For some background, some millions of years ago there was a major volcanic eruption and what now is Ellora was a tongue of lava flowing into a valley. Around the 6th century some monks began carving caves out of the ‘soft’ lava stone for temples and for meditation spots during the monsoon. Over the next 800 years, what began as a small effort turned into a massive construction project of unbelievable proportions. By 1400 or so the last one of the current 33 temples or so had been completed.

So when I entered the first one, one of the earlier, cruder works it was breathtaking, literally I stopped breathing in wonderment at the level of effort, grandeur and size of it.

Over the next few hours I walked about from complex to complex in awe of the master builders to had construct such marvels.








The largest complex is not actually a cave at all but instead carved straight down some 220 feet into the stone and covers a number of acres. Just for this one complex it took some 7,000 people, 200 years to carve out of the solid rock. So maybe 15 generations of architects and because everything is carved from a single piece of rock there can not be any mistakes and the entire design has to be there from the very first.

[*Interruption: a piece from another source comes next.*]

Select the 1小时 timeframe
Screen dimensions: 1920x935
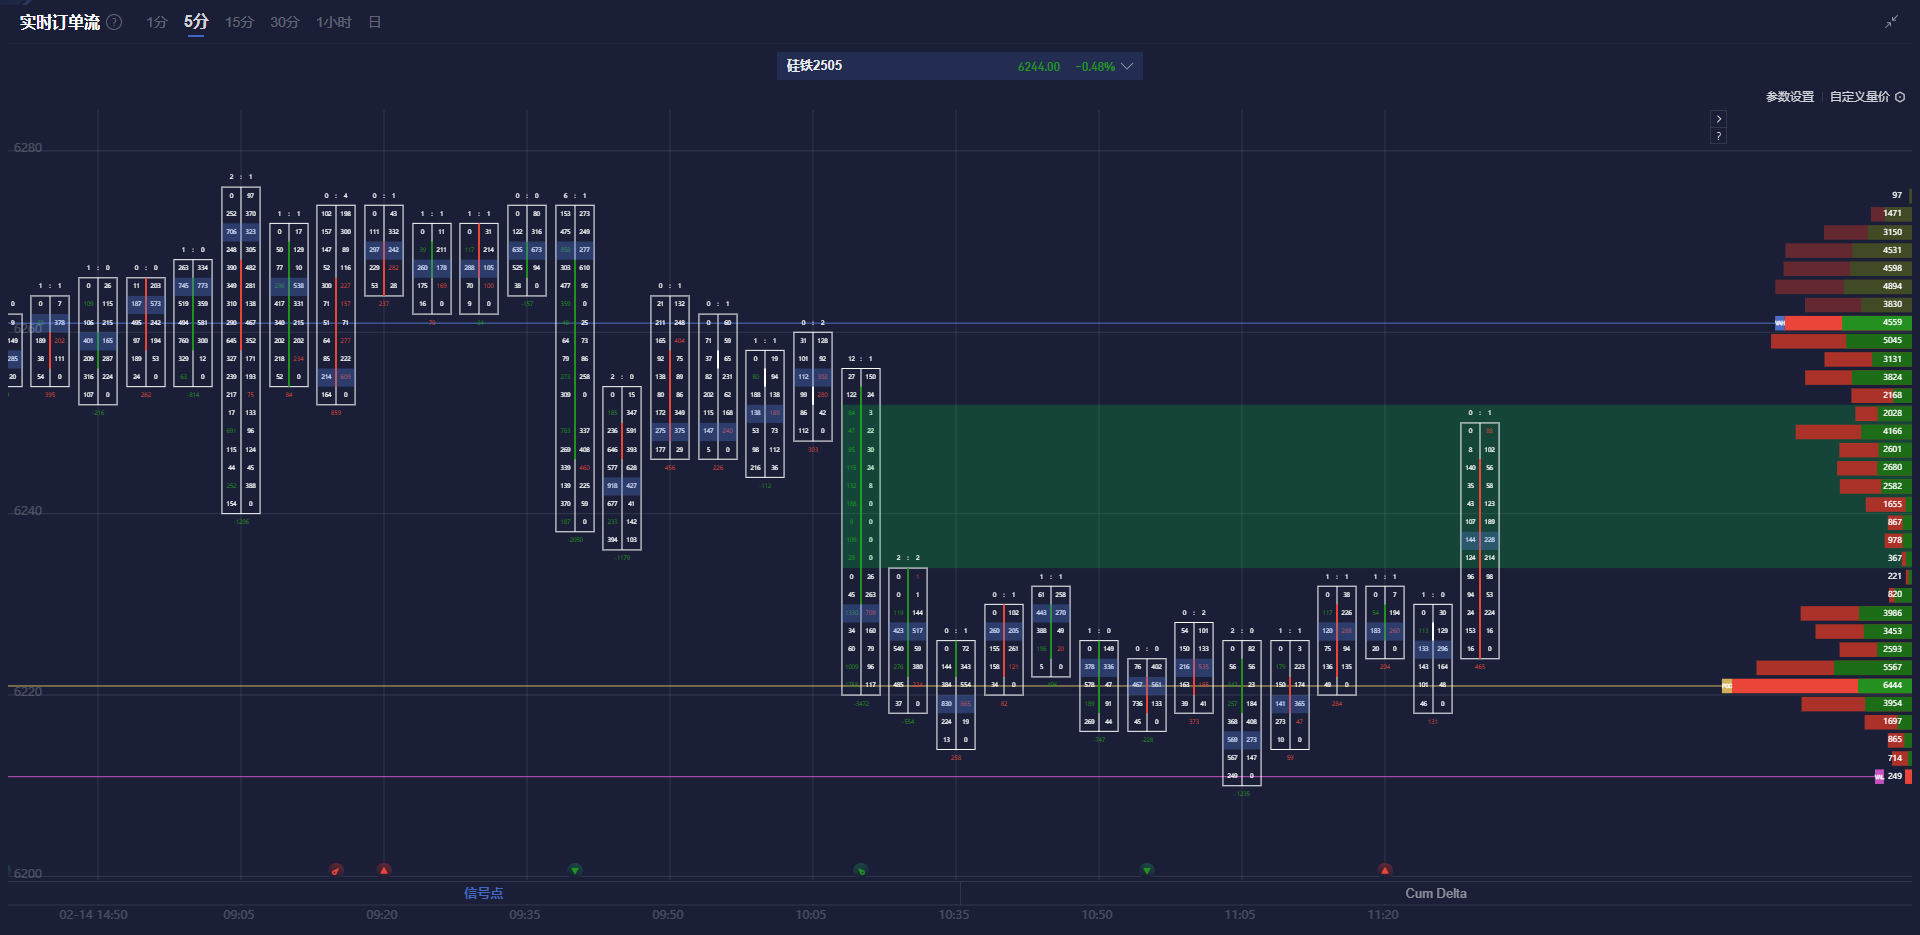tap(333, 22)
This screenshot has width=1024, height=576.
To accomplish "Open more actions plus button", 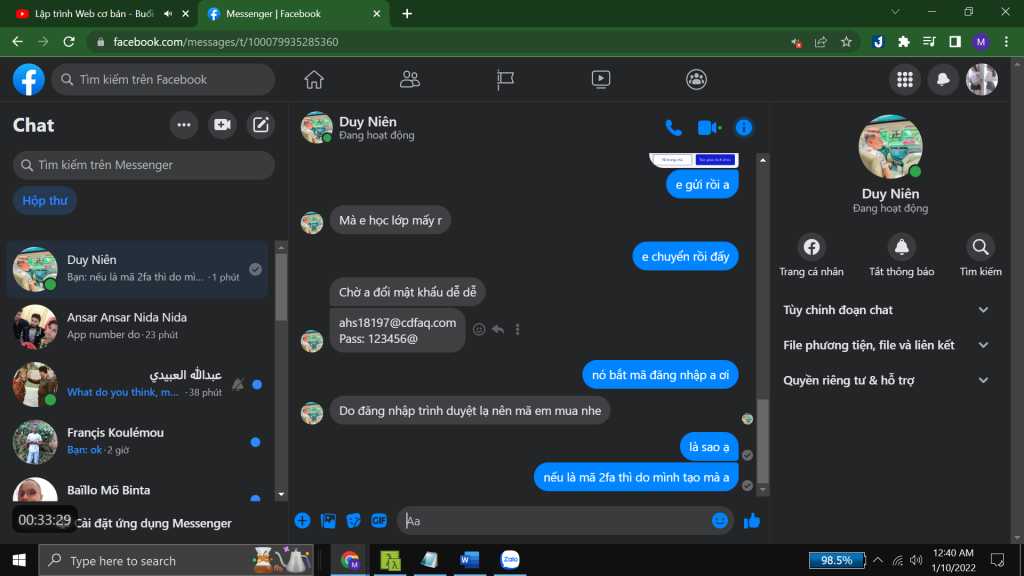I will click(303, 520).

The carving is intricate and what we see today is only the crude underlayment. When they were completed, they had a fine layer of plaster that was then intricately painted to add to and accentuate the carving. Only a very little of the original plastering remains.

This is of a small bit of a remaining ceiling  mural

  

About 30 miles to the north of Ellora there is a smaller complex within the same formation call Ajanta. 

If this were somewhere else than India, like the middle east, Europe or China it would be world famous but since it is in India no one has heard of it.